2015年10月10日土曜日

コロラドと私

コロラドに来ると、「私、何かいい事しましたっけ?」と思わず聞きたくなってしまうような、褒美のようなもてなしの数々にいつも圧倒される。

特定の誰かがしてくれるというのではない。
いや、誰か、と言うならば、寄ってたかってみんなが、と言うべきかもしれない。

でもどちらかと言えば、土地がそうしてくれてるんじゃないかと思う様な、森羅万象や自然現象や希有な偶然や動物まで巻き込んで、そ、そ、そ、そんなにしてくれなくっても、と思う様な、すっげえ出来事がいっぱい起こって、思わず天を仰いで聞きたくなってしまうわけです。
「オレ、なんかいいこと、した?」と。


私は、そんなどでかい褒美に値する様な、いい人間ではないことはわかっています。

だから日本では、それなりの人生を送っています。

日本では、「たいしていい人間じゃない自分」に当然あてがわれる様な、ぱっとしない人生を生きています。


しかーーーーーし!

対してコロラドは、私がいい人間じゃない事なんて、これっぽっちも気にしません。

怠け者で、やるべき事をやらなくて、思いやりが足りなくて、好き嫌いが激しくて、傲慢で、口が悪くて、我が儘でも、コロラドはいつも私に、最高の体験やご褒美や、なんとかして夢を叶えてあげよう、というようなお助け心を用意して待っていてくれるのです。

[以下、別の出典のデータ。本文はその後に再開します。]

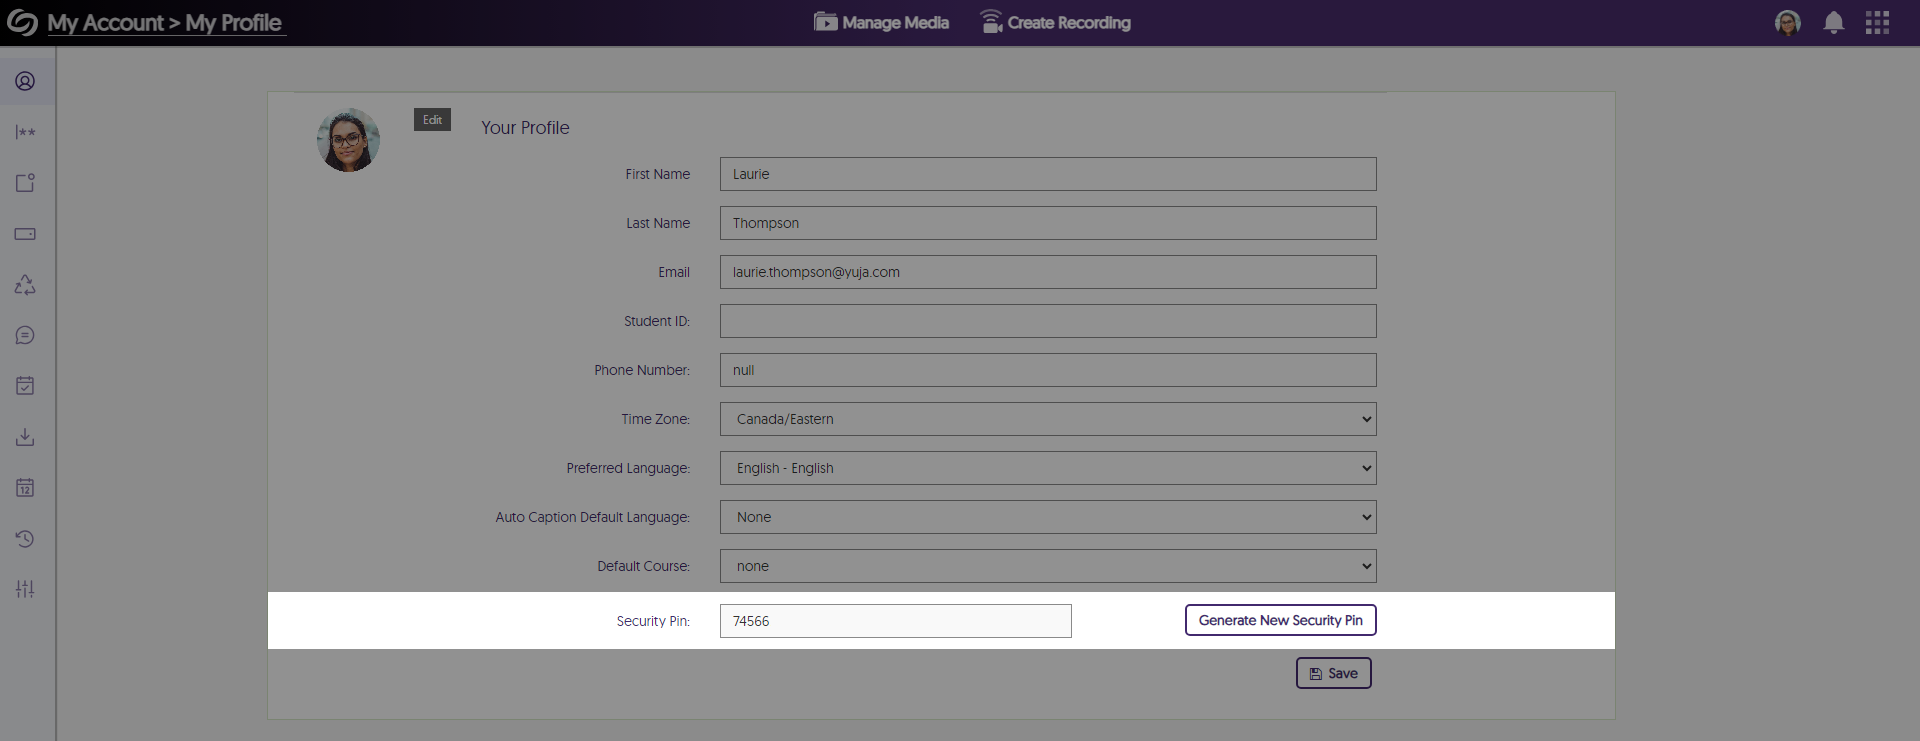1920x741 pixels.
Task: Click the sliders settings icon in sidebar
Action: [25, 589]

コロラドは、私がどんな人間で、誰かがどんなに私を嫌ったり私に怒ったり私を悪く思っていたりしても、全く気にしません。
溢れる様な愛情をフル回転させて、私を思いっきり、もてなそうとしてくれるのです。


親みたいに。


そんな存在を、人は誰でも持っているべきだと私は思います。
どんな人にだって、この世に少なくともひとりは、全てを受け入れて、完全な愛情で抱きしめてくれる誰かが、いるべきだと私は思います。

だから私は、親が必ずしもそんな風な存在では無いという現実が世の中にあることについては、とても悲しく思います。
犯罪を侵した自分の子供について、その子供よりも世間を尊重してしまう姿に、時々落胆する事があります。

これは、盲目的な親バカのことではありません。

酷い事をして、世間や誰かに迷惑をかけて、責められて当然の事をして、そして実際に責められている自分の子供の姿と現実を、曇りや贔屓の無い目でしっかりと見ながら、だけれどもちゃんとその子に、出来る限りのごちそうと愛情をあげて、味方である、という態度を貫いてあげる人が、どんな人にもいて欲しいと、私は思います。


私はコロラドに来て、全面的に肯定されて、磐余の無いご褒美を沢山貰って、なんだか怖くなるような幸運に恵まれて、素晴らしい偶然を山ほど体験して、こんなろくでなしなのに、「そのままでいいんだよ。」と言われているような気分になって、やや当惑気味な感じに今はなり始めてはいるけれど、だけど私は、世の中の誰もがこんな風に、際限の無い愛情でもてなされ、褒められ、夢を叶えようとしてもらえる権利を持っているんだと、根拠の無い自信を持って今は感じます。

それが心に良い影響を及ぼすだとか、歪んだ心を癒すとか、そんな野暮な事ではなく、無条件に、完全に肯定してくれる存在が、誰にとってもあってしかるべきだと私は感じるのです。



コロラドという土地の私への過剰サービスの原因は、いつまで経ってもわからないままだけど、だけど本当に、本当の意味で心ごと帰れる場所でいつもいてくれるというのは、とてもありがたいことです。

今回は本当に顕著にそれを示してくれているから、私は今後もう少し、ちゃんとノルマをこなすマシな人間になろうと、謙虚に改心しているところです。

旅人のコートを、冷たい風の勢いで脱がせるんじゃなく、太陽で暖めて脱がせるお話みたいだなと、感じているのです。